Hezekiah’s relief and joy of deliverance was short lived. His own life was on the line by sickness and Isaiah was sent to him with this message: “Set thy house in order, for thou shalt die and not live” (Isa. 38:1). How grieved he was! His city had been delivered from destruction, but he must die. He wept sorely and begged God to spare his life (Isa. 38:1). Now God commanded Isaiah to return to Hezekiah with a jubilant message: God heard his prayer, would spare his life, and granted him a fifteen year extension to it (Isa. 38:14). Isaiah gave a sign to Hezekiah: the day would be lengthened by ten steps on the sun dial (Isa. 38:8). Hezekiah was providentially healed, but that message was confirmed by a miracle that the day was lengthened ten steps!

The king of Babylon heard of this marvel. The effects of the lengthening of a day in Jerusalem brought the lengthening of the day worldwide (2 Chron. 32:31). He heard of Hezekiah’s recovery and sent a note of congratulations to Hezekiah along with presents from the king. The flattery of this attention produced a wrongful pride in Hezekiah. He showed the king’s messenger all his treasures and his kingdom. Once more Isaiah is commissioned to address Hezekiah.
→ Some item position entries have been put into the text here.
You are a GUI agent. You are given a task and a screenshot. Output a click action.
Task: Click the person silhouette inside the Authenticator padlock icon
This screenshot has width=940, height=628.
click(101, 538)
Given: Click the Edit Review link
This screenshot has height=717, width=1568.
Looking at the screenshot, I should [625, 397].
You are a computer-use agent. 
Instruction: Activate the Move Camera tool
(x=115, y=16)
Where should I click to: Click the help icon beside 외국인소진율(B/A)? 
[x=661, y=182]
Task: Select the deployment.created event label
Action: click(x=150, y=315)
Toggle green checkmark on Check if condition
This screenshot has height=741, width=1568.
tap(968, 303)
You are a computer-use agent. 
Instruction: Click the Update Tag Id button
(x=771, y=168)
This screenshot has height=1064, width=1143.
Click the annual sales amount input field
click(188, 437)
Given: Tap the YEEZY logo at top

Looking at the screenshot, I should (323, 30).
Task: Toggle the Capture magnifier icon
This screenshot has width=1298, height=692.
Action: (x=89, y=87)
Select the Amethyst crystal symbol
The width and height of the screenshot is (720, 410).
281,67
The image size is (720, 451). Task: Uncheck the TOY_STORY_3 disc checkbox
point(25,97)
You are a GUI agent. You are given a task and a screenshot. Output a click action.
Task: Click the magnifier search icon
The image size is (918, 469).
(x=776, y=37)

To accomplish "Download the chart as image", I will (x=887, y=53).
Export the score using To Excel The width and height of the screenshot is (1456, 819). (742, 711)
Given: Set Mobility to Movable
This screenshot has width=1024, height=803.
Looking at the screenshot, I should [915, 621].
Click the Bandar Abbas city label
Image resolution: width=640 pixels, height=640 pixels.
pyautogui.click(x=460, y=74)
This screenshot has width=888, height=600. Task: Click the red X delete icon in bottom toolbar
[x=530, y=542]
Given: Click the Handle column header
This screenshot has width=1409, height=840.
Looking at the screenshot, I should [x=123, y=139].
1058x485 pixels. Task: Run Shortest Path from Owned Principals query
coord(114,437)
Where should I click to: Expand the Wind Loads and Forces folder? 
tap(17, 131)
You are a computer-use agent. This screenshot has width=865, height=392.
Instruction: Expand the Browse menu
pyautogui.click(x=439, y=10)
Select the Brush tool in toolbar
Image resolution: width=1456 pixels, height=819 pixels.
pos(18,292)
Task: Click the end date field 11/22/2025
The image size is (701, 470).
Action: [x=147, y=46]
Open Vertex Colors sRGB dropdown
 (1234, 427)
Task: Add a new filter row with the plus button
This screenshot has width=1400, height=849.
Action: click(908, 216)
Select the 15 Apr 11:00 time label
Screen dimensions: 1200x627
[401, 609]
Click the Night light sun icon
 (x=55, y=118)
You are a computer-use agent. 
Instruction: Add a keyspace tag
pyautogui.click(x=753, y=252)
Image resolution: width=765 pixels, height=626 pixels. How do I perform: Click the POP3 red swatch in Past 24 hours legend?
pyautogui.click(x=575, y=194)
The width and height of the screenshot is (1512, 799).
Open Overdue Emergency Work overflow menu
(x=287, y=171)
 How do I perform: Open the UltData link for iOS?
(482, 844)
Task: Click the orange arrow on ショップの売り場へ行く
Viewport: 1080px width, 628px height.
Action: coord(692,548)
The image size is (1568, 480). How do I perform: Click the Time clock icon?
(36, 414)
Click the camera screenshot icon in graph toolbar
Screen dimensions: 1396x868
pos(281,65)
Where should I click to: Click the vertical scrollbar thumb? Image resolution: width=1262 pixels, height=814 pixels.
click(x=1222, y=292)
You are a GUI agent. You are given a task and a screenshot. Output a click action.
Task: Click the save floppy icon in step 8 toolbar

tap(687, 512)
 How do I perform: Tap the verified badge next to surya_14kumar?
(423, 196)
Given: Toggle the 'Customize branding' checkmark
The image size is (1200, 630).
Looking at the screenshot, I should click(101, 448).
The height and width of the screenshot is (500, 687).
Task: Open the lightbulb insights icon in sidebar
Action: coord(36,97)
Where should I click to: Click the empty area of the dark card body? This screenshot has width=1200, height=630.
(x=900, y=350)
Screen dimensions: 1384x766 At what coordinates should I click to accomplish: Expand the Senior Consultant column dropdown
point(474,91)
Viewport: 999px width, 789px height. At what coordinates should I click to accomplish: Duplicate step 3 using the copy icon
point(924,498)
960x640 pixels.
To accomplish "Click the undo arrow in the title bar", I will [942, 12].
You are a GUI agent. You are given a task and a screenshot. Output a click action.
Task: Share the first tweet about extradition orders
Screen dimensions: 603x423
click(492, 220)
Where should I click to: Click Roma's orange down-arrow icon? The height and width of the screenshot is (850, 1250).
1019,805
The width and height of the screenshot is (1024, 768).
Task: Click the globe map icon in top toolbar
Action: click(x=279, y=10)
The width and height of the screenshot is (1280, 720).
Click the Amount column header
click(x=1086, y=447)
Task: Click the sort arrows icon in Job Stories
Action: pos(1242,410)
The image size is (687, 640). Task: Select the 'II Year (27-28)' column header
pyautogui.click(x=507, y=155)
In summation, Hezekiah was told that because of his pride, “Behold the days are coming when all that is in thy house, and what thy fathers have laid up in store until this day shall be carried to Babylon: nothing should be left, saith Jehovah. And of thy sons that shalt issue from thee, which thou shalt beget, shall they take away; and they shall be eunuchs in the palace of the king of Babylon” (Isa. 39:6-7). Hezekiah humbly submitted to the edict of God (Isa. 39:8). This prophecy of a future devastation to the king was predicted about 700 B.C. It would be more than 110 years before the prophecy would be fully completed, but it would come for Jehovah had spoken and God cannot lie.

It is true that Isaiah’s prophecy of looting and making exiles was spoken of Hezekiah regarding his family, but Micah, a prophet who was contemporaneous with Isaiah, predicted the same fate for Zion (Mic. 4:10). However, Micah adds an encouraging note for the nation, not recorded by Isaiah. Micah wrote, “Be in pain and labor to bring forth, O daughter of Zion, like a woman in travail; for now shalt thou go forth out of the city, and shall dwell in the field, and shall come even unto Babylon: there shalt thou be rescued; there will Jehovah redeem thee from the hand of thine enemies” (Mic. 4:10). In these two prophecies we find the prediction of a future exile into Babylonian captivity. The prophecies further predicted Judah’s return from that exile 100 years before the exile even began.

When Isaiah and Micah prophesied, Assyria was the great fear among nations. Babylon was a minor player. Yet God knew the future and knew that Babylon would rise to its zenith in the coming centuries, and caused His prophets to state many prophecies that predicted not only that nation’s rise, but the fortunes of His people during that period. But those prophecies and the fulfillment of them have served to show through many centuries and to untold millions that “thy word is true from the beginning.”